Set down, word for word, the line with "This screenshot has width=637, height=468." and the lines after it through the final line of the data below, without pictures.

== Segment start ==

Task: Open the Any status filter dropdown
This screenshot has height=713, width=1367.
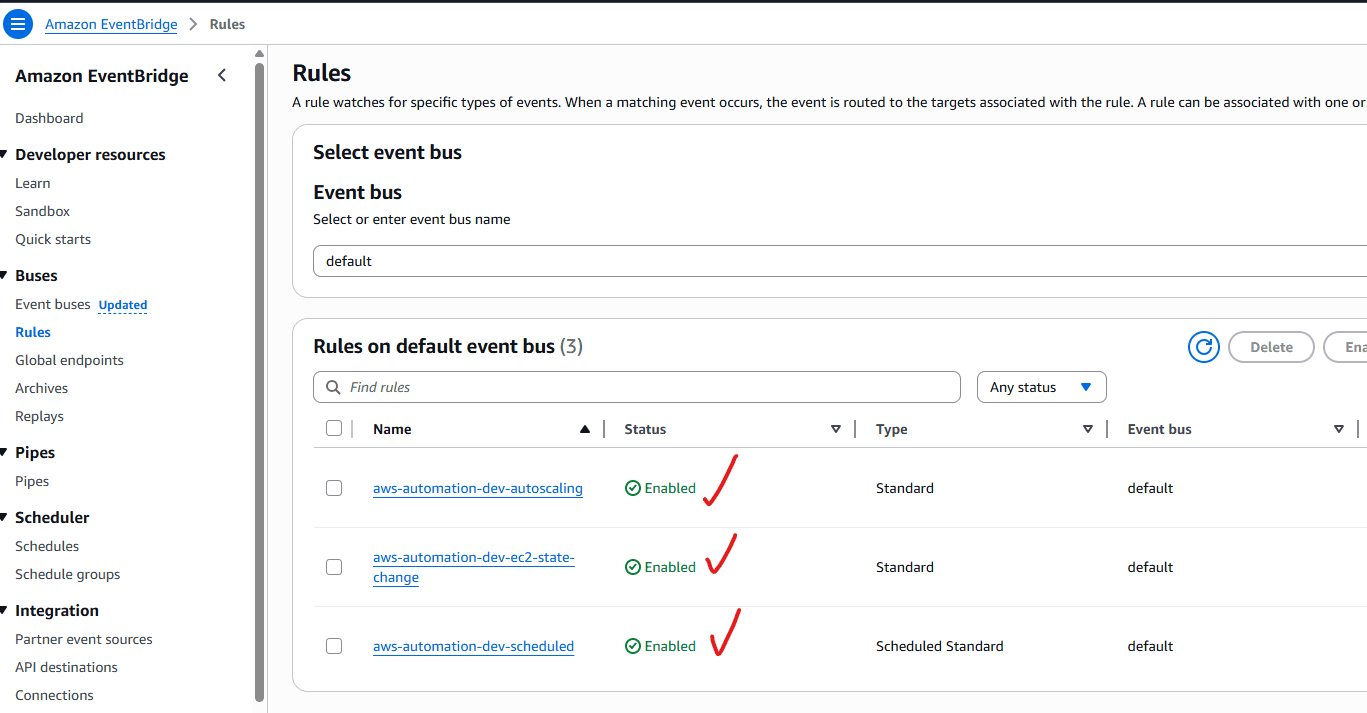Action: pos(1041,387)
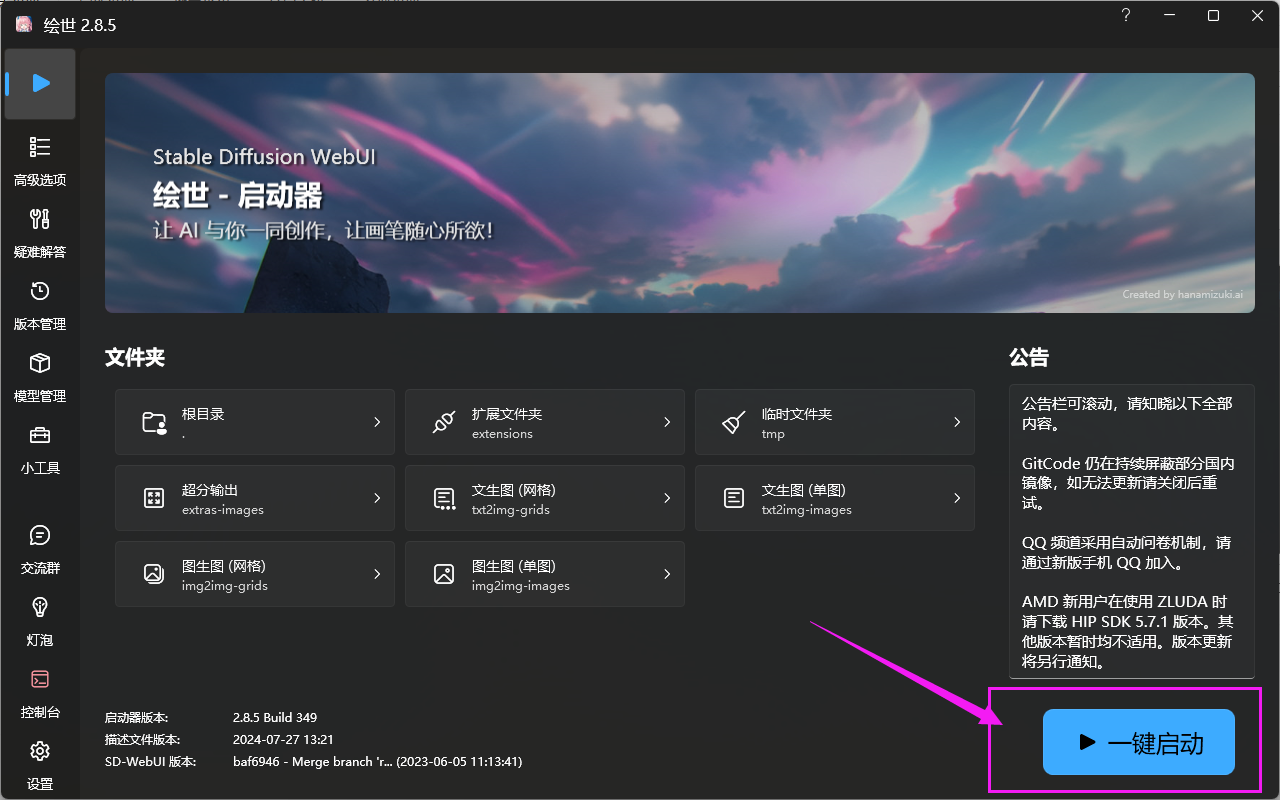The width and height of the screenshot is (1280, 800).
Task: Go to 版本管理 version management
Action: [40, 305]
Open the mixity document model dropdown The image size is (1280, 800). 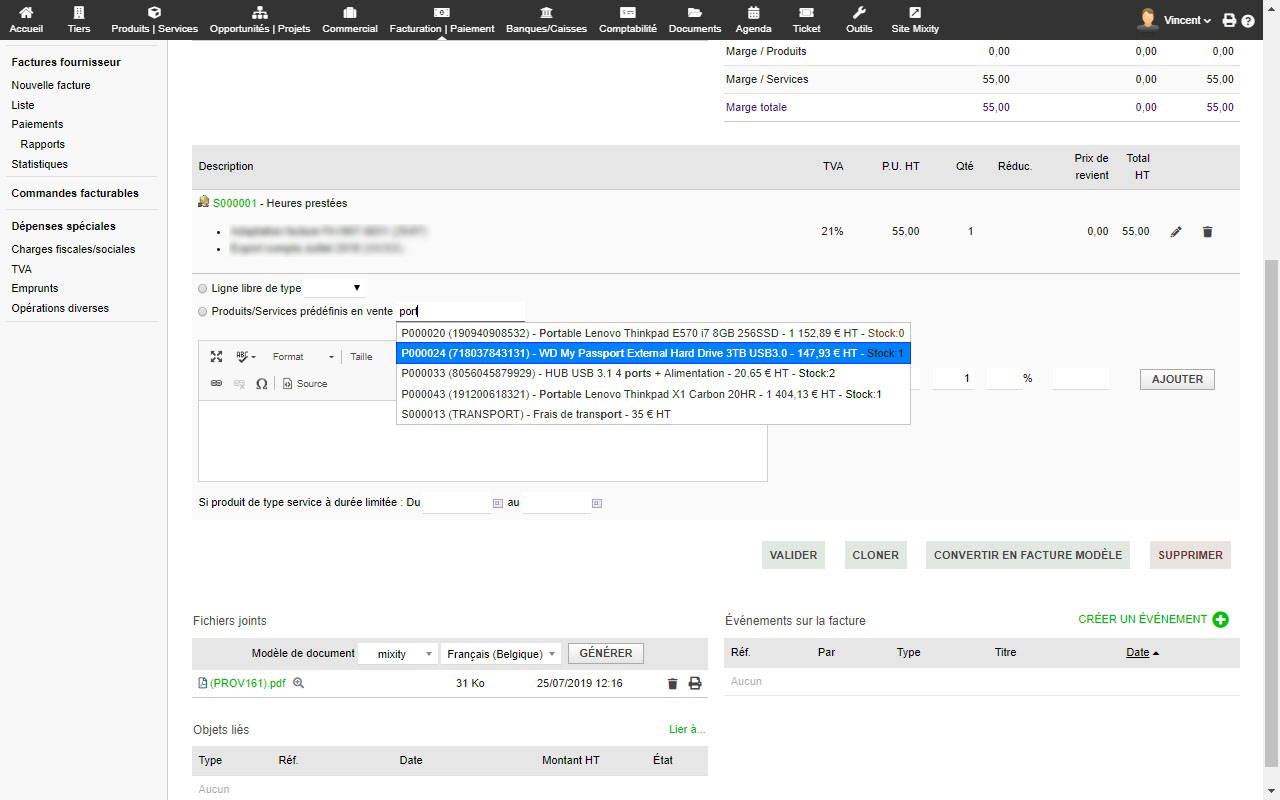tap(398, 654)
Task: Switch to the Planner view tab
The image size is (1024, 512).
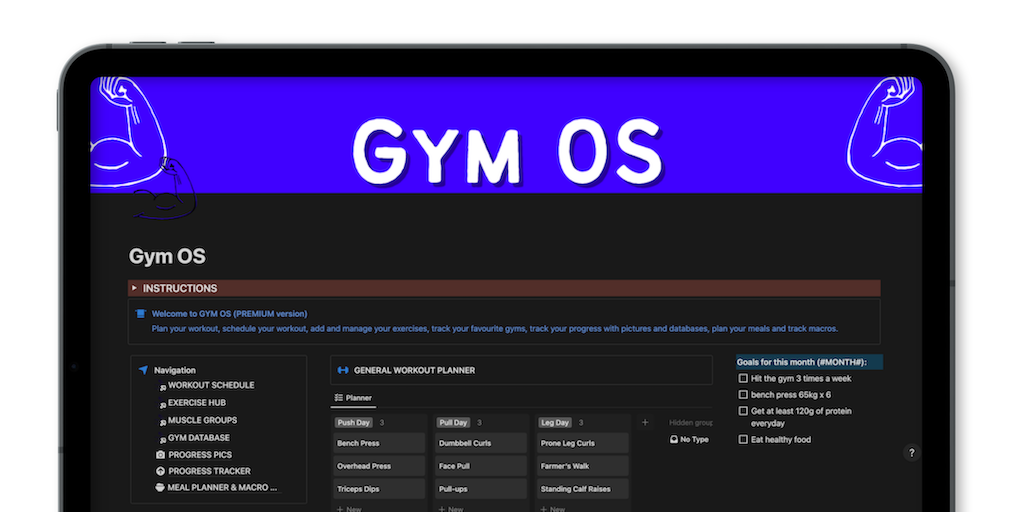Action: click(x=353, y=398)
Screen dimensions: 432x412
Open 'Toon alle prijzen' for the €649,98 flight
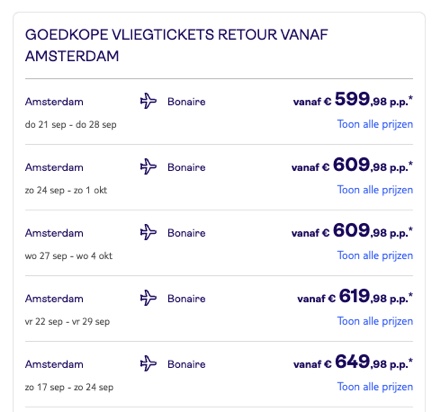pos(375,387)
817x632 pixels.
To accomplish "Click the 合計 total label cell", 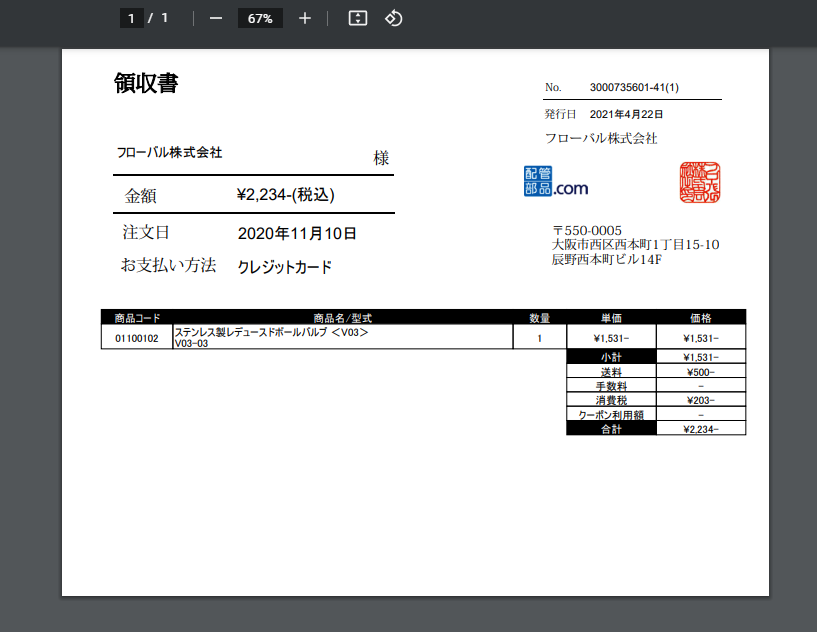I will [611, 429].
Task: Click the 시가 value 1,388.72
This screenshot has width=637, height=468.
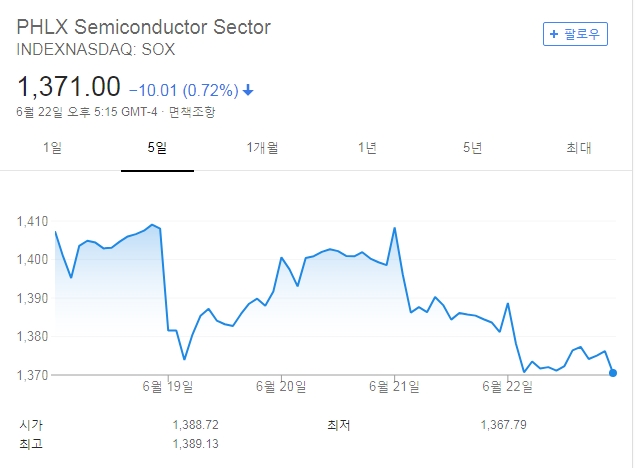Action: 195,425
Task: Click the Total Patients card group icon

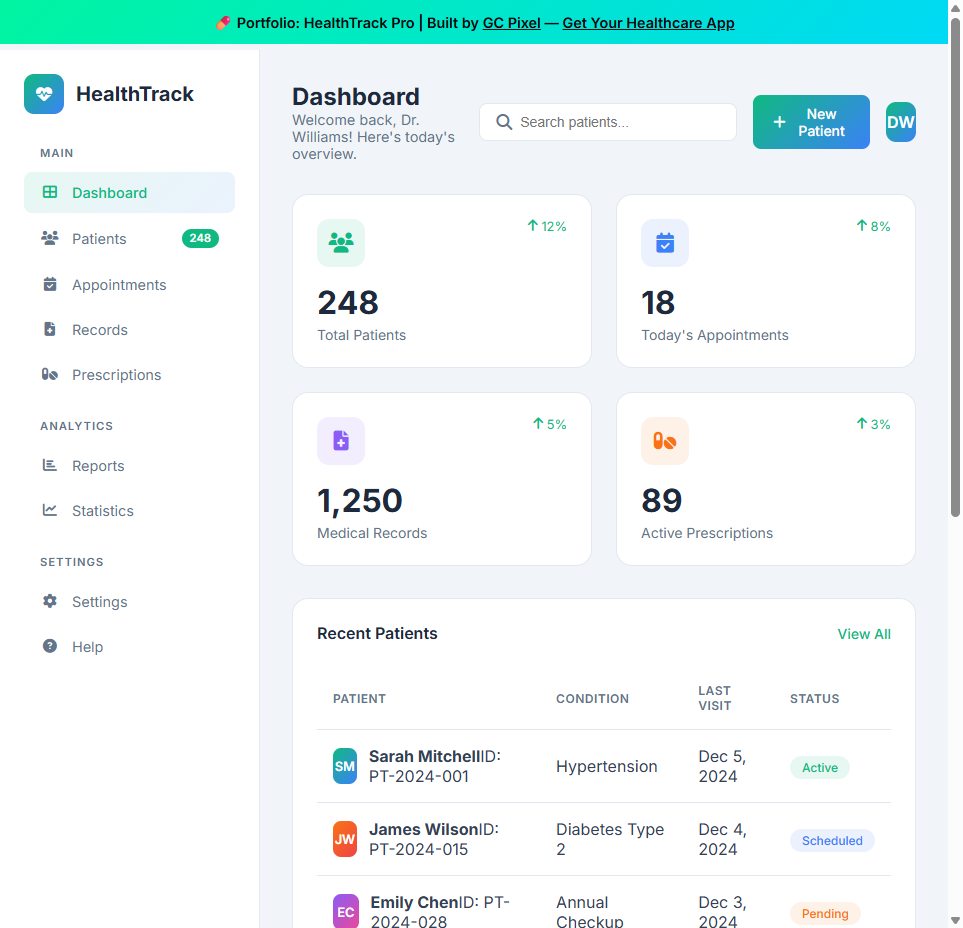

== Segment end ==

- _Result of the exercise_:
This screenshot has width=637, height=468.
Action: 195,425
Task: Click the Total Patients card group icon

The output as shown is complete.